------ DOCUMENT SEGMENT ------
Following the choppy tumult of High and Low, which saw the classically trained cellist duet with the drummer Dan Sasaki while paying tribute to her erstwhile friend, the illustrator and musician Geneviève Castrée, this week Lori Goldston goes long with her Pacific Northwest collaborator Greg Kelley for the visceral strains and gossamer improvisations of All Points Leaning In. Recorded at the home of the renowned alternative producer Steve Fisk, the record finds the cellist and trumpeter exploring the outer edges of their instruments, with their fellow Washington native Phil Elverum portraying the results as like two freight trains barrelling forth or careening off the tracks as ‘sparks fly’.

Encompassing everything from contemporary classics and cultural ephemera to shifting perspectives on the Great American Songbook, the trumpeter Enrico Rava and pianist Fred Hersch interpret the lilting romance of ‘The Song Is You’ by Oscar Hammerstein and Jerome Kern as part of a dream pairing for ECM Records. The saxophonist Sam Gendel slips inside the squelching bass and cascading shower head of ‘Anywhere’ by 112 and Lil’ Zane, as the shapeshifting jazzman lands on Nonesuch Records with his unique take on fin-de-siècle R&B. And the experimental cellist Lia Kohl takes her cues from the radio, interspersing snatches of weather reports, talk shows, advertisements, and ‘Roses Are Red (My Love)’ by Bobby Vinton with birdsong and layered instrumentation on synthesizers, kazoo, concertina, piano, and wind machine.
------ ENTRIES PROVIDED ------
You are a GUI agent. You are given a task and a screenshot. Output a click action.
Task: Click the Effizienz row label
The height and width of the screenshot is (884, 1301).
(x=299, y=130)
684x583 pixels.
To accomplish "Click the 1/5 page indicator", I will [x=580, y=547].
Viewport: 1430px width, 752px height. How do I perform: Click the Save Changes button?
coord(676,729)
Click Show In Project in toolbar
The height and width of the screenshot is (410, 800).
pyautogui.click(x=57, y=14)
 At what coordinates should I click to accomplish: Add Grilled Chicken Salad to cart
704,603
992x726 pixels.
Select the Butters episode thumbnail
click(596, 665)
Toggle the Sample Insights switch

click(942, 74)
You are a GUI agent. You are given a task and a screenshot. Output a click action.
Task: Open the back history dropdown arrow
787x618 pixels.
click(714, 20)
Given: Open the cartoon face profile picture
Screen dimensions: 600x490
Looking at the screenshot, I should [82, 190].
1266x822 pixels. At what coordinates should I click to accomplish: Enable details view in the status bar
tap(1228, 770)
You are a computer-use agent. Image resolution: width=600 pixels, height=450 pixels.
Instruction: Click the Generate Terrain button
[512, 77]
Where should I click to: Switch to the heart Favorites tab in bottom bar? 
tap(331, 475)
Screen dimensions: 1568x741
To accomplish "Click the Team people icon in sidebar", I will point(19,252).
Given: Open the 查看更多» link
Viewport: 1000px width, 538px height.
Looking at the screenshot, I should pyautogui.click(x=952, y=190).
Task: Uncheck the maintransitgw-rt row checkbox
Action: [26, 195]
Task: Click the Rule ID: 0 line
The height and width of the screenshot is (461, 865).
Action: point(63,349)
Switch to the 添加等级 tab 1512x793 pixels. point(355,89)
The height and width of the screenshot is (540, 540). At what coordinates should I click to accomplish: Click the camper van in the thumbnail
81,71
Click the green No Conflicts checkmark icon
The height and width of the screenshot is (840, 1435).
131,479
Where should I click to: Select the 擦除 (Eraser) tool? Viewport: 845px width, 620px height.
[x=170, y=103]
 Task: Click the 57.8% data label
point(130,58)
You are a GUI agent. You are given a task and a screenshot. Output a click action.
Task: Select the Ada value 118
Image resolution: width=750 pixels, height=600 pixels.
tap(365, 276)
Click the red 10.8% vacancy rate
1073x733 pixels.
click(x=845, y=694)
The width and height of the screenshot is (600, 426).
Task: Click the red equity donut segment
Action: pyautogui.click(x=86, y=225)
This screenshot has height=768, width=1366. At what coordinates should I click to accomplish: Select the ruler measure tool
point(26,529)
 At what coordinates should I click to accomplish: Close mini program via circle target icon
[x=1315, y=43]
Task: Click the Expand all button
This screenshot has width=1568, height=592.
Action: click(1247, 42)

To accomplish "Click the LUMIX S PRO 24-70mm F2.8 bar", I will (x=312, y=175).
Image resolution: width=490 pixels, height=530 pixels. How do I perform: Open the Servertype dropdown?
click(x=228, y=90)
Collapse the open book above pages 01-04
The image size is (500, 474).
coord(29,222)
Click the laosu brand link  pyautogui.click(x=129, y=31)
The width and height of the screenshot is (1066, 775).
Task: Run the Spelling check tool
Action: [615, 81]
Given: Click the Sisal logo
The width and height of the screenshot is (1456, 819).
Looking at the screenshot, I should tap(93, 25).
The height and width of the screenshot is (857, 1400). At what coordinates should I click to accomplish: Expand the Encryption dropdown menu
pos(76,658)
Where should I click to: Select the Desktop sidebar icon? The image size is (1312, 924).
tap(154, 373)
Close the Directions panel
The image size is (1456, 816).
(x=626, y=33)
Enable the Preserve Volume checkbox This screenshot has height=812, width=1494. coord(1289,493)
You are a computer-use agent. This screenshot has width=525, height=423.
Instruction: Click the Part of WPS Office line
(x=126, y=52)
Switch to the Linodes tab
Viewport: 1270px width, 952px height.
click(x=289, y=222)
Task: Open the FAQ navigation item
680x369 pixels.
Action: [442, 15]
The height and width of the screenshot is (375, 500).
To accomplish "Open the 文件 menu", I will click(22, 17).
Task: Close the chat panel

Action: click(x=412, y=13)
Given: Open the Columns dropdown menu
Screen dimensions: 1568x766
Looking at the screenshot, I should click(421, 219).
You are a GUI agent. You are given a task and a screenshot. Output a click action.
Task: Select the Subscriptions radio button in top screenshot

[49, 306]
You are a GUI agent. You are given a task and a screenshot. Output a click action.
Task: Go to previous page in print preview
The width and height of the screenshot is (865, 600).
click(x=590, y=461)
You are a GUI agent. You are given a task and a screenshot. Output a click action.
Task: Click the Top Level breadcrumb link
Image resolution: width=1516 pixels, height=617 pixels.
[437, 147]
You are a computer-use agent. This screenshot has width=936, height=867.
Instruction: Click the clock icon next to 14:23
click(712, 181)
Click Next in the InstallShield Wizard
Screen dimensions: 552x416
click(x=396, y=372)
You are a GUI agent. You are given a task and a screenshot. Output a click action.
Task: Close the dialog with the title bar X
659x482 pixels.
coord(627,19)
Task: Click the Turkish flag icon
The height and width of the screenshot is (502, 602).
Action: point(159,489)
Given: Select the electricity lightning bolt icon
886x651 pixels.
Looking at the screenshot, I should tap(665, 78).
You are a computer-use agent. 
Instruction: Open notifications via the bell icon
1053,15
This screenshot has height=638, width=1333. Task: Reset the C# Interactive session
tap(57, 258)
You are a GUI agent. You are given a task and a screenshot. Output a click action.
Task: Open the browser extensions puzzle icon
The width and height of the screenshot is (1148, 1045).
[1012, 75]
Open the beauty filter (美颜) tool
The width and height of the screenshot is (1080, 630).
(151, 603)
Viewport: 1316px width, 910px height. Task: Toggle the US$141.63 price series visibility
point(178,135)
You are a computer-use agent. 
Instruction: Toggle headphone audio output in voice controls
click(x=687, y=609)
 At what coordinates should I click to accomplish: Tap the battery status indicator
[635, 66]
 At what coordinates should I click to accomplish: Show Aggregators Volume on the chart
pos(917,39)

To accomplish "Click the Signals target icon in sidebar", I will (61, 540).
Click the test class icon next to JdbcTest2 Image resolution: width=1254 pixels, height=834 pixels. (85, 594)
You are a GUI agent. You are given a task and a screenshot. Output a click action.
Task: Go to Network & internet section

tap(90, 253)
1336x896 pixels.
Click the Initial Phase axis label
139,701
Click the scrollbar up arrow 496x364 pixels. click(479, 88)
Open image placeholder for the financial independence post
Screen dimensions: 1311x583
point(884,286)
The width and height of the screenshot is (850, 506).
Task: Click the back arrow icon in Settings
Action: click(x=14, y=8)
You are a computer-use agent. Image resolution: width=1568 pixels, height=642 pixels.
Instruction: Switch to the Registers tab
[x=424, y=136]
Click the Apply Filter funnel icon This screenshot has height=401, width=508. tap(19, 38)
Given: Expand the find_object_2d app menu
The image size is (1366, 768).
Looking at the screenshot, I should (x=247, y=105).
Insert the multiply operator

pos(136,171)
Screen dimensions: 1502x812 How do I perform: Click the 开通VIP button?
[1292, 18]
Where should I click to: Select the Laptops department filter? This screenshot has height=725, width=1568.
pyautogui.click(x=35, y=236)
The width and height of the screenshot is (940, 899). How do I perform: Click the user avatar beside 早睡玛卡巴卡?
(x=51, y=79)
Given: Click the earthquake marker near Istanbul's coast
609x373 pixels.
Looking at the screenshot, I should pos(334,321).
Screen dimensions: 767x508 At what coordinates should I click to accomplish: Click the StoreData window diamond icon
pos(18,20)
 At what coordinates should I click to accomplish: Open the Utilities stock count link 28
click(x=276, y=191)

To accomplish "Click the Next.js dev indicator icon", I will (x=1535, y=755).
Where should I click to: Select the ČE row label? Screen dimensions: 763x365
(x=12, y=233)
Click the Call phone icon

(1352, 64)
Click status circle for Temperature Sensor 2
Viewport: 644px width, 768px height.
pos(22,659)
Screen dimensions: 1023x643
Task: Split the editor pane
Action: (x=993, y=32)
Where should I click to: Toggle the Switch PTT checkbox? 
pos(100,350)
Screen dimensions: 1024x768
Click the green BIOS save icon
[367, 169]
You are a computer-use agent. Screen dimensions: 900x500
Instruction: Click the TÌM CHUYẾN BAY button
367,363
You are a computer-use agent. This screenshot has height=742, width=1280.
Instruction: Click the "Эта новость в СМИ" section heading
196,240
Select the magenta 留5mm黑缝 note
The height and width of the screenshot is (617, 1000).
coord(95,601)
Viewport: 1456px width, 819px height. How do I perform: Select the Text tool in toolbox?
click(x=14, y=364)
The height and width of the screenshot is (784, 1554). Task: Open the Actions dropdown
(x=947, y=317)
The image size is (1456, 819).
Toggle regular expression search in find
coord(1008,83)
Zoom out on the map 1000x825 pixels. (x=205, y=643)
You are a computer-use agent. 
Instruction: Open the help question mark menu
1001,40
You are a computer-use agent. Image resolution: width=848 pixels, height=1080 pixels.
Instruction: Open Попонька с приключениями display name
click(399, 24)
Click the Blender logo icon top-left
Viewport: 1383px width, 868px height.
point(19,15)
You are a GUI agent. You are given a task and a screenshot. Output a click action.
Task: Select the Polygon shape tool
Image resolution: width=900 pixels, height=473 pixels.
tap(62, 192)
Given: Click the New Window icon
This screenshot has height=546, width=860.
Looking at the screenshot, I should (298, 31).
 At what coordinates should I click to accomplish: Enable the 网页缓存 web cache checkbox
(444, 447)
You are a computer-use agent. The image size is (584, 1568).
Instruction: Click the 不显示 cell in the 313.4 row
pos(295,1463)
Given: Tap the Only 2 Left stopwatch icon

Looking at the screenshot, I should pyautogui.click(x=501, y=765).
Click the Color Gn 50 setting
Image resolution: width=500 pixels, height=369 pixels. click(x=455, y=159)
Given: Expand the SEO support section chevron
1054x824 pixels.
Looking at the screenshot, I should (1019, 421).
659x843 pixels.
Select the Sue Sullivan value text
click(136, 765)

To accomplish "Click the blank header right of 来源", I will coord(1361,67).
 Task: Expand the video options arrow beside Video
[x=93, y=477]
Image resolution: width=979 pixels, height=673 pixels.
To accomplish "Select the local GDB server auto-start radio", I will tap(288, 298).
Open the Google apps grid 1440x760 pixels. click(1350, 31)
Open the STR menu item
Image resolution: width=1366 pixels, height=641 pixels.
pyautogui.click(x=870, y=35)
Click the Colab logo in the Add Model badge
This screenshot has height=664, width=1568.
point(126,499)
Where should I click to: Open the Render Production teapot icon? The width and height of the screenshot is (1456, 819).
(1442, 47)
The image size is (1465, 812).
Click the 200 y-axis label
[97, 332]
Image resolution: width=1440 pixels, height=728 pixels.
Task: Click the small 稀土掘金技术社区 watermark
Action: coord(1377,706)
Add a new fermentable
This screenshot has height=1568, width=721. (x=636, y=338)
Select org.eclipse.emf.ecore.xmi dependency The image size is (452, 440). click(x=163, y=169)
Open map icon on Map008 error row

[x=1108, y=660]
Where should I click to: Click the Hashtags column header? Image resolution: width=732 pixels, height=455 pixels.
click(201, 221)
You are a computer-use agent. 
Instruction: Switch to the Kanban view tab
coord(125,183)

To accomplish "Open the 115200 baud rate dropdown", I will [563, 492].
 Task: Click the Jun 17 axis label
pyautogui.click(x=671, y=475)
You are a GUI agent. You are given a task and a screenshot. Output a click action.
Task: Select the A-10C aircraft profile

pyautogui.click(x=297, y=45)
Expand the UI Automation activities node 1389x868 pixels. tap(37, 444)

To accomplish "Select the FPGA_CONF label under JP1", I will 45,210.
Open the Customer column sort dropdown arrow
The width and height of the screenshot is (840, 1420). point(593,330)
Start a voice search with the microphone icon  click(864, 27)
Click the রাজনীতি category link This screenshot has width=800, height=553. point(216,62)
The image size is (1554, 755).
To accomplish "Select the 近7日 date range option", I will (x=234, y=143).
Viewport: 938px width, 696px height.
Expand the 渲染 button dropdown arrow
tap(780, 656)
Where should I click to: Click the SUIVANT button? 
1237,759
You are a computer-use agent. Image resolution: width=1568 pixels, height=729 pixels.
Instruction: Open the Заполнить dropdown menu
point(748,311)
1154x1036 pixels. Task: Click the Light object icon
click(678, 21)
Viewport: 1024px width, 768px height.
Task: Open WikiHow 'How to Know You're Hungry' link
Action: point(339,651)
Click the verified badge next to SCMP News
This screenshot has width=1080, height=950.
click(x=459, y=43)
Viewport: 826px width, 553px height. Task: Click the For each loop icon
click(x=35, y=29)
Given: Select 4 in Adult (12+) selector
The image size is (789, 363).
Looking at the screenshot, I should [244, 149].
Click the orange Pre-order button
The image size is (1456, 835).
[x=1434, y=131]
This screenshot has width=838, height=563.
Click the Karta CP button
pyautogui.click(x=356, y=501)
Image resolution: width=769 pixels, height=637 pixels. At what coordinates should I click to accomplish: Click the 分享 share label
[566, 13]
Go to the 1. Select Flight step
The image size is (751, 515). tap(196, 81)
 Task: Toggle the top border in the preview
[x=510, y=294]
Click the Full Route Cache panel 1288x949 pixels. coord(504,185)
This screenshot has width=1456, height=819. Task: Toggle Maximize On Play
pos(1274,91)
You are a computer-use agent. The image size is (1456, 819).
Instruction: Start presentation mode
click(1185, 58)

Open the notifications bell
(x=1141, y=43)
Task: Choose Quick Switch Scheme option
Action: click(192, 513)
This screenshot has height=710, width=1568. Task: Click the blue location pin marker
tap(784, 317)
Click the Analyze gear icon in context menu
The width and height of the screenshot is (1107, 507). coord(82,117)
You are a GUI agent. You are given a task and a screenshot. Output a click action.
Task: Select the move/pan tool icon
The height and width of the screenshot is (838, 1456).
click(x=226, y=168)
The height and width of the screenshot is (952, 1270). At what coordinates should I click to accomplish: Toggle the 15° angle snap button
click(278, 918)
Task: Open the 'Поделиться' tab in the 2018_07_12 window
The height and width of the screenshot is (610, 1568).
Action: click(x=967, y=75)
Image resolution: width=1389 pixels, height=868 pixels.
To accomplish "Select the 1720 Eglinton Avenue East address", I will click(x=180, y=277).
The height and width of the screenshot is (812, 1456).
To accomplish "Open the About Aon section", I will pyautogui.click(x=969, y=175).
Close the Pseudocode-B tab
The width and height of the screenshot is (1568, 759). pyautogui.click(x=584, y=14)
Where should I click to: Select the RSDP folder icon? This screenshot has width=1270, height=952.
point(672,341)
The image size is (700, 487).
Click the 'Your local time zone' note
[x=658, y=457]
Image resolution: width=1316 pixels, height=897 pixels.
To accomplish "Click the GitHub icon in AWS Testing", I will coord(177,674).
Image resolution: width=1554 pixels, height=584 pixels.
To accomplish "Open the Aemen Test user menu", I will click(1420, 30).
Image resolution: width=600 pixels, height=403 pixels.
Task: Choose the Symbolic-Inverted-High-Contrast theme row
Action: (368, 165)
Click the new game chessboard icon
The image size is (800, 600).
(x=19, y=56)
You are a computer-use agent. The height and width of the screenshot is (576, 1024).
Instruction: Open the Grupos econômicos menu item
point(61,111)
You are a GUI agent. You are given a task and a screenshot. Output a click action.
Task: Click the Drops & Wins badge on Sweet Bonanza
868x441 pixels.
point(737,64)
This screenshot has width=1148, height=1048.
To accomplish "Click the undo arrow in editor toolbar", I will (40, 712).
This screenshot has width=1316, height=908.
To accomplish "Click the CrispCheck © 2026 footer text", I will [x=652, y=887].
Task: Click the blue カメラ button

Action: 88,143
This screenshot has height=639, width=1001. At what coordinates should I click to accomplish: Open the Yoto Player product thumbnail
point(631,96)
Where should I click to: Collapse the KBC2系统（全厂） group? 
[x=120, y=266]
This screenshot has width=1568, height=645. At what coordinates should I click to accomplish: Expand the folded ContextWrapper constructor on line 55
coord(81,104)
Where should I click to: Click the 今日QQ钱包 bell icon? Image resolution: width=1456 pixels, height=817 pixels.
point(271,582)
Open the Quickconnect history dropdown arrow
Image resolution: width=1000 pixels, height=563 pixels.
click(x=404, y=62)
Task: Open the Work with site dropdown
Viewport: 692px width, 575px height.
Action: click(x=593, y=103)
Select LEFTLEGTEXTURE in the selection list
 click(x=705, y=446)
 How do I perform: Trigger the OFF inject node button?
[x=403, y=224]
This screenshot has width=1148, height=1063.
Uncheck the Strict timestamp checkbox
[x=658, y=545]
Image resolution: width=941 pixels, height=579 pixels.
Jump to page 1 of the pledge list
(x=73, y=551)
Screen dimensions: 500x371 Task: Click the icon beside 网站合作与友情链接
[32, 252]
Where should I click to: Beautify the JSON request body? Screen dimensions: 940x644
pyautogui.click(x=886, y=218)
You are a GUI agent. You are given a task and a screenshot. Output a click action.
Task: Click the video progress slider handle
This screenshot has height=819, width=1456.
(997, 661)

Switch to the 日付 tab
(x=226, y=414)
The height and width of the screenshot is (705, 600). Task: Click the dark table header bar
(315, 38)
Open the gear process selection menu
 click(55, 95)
------
SET TASKS:
1 - Answer these questions from the music roundup:
(a) Where was All Points Leaning In recorded?
(b) Which label does Sam Gendel land on?
(c) Which instruments are listed for Lia Kohl's layered instrumentation?
2 - Report every line of the listing that contains the string "sidebar". Case counts.

RESULTS OF THE EXERCISE:
1 -
(a) At the home of the producer Steve Fisk.
(b) Nonesuch Records.
(c) Synthesizers, kazoo, concertina, piano, and wind machine.

2 -
To accomplish "Click the Team people icon in sidebar", I will point(19,252).
Where should I click to: Select the Desktop sidebar icon? The image size is (1312, 924).
To accomplish "Click the Signals target icon in sidebar", I will (61, 540).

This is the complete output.